We'll now try to determine the accuracy of the spam filter using our test set of 1,114 messages.

In [14]:
test_set['predicted'] = test_set['SMS'].apply(lambda x: classify(x)[0])
test_set.head()

Unnamed: 0,Label,SMS,predicted
0,ham,"[later, i, guess, i, needa, do, mcat, study, too]",ham
1,ham,"[but, i, haf, enuff, space, got, like, 4, mb]",ham
2,spam,"[had, your, mobile, 10, mths, update, to, late...",spam
3,ham,"[all, sounds, good, fingers, makes, it, diffic...",ham
4,ham,"[all, done, all, handed, in, don, t, know, if,...",ham


In [15]:
"Spam accuracy: {:.1f}%".format((test_set['Label'] == test_set['predicted']).sum() / test_set.shape[0] * 100)

'Spam accuracy: 98.7%'

## Conclusions and further developments

We managed to build a spam filter for SMS messages using the multinomial Naive Bayes algorithm. The filter had an accuracy of 98.74% on the test set, which is an excellent result.
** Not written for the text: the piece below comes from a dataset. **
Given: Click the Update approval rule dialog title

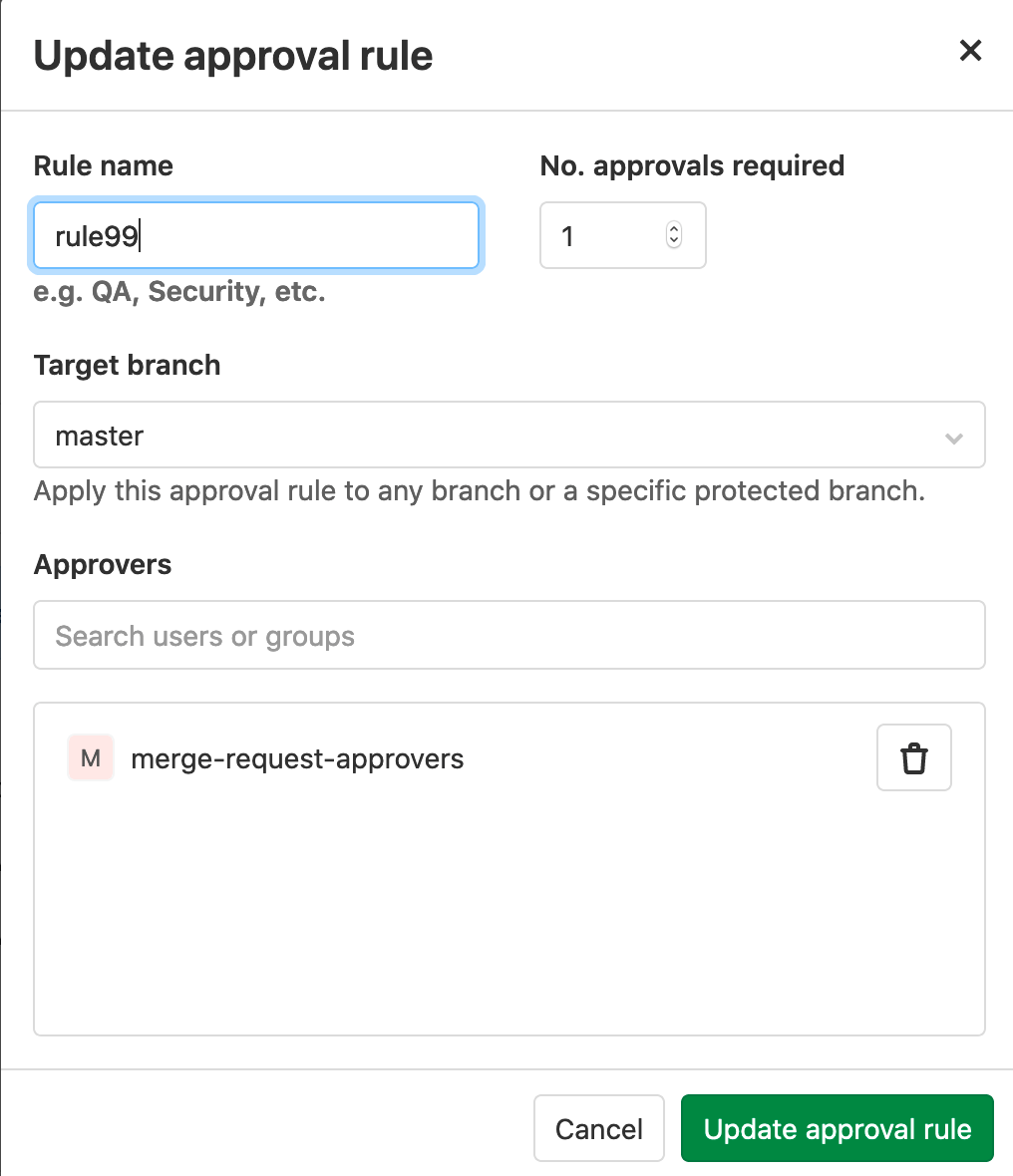Looking at the screenshot, I should pos(233,56).
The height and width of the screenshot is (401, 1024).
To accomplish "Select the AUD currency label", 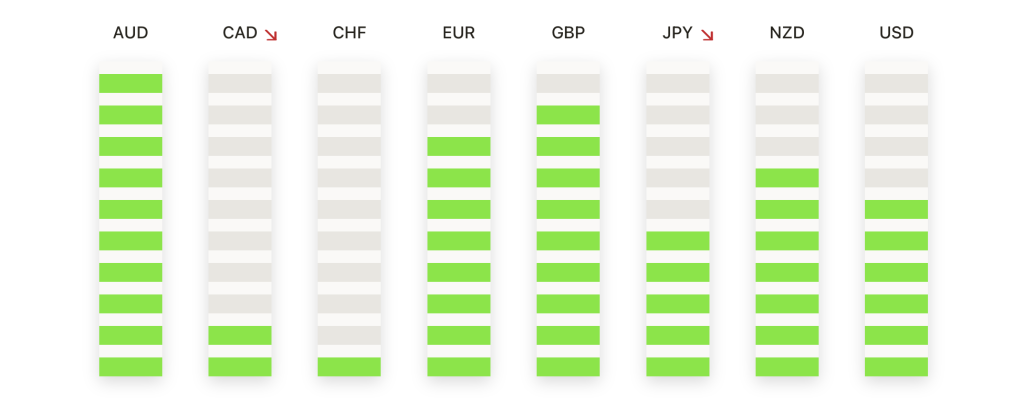I will pos(131,33).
We initially aimed for an accuracy of over 80%.
In terms of further developments, we could isolate the 14 messages that were classified incorrectly and try to figure out why the algorithm reached the wrong conclusions. Also, we might be able to increase the accuracy of the filtering process by accounting for letter case and punctuation.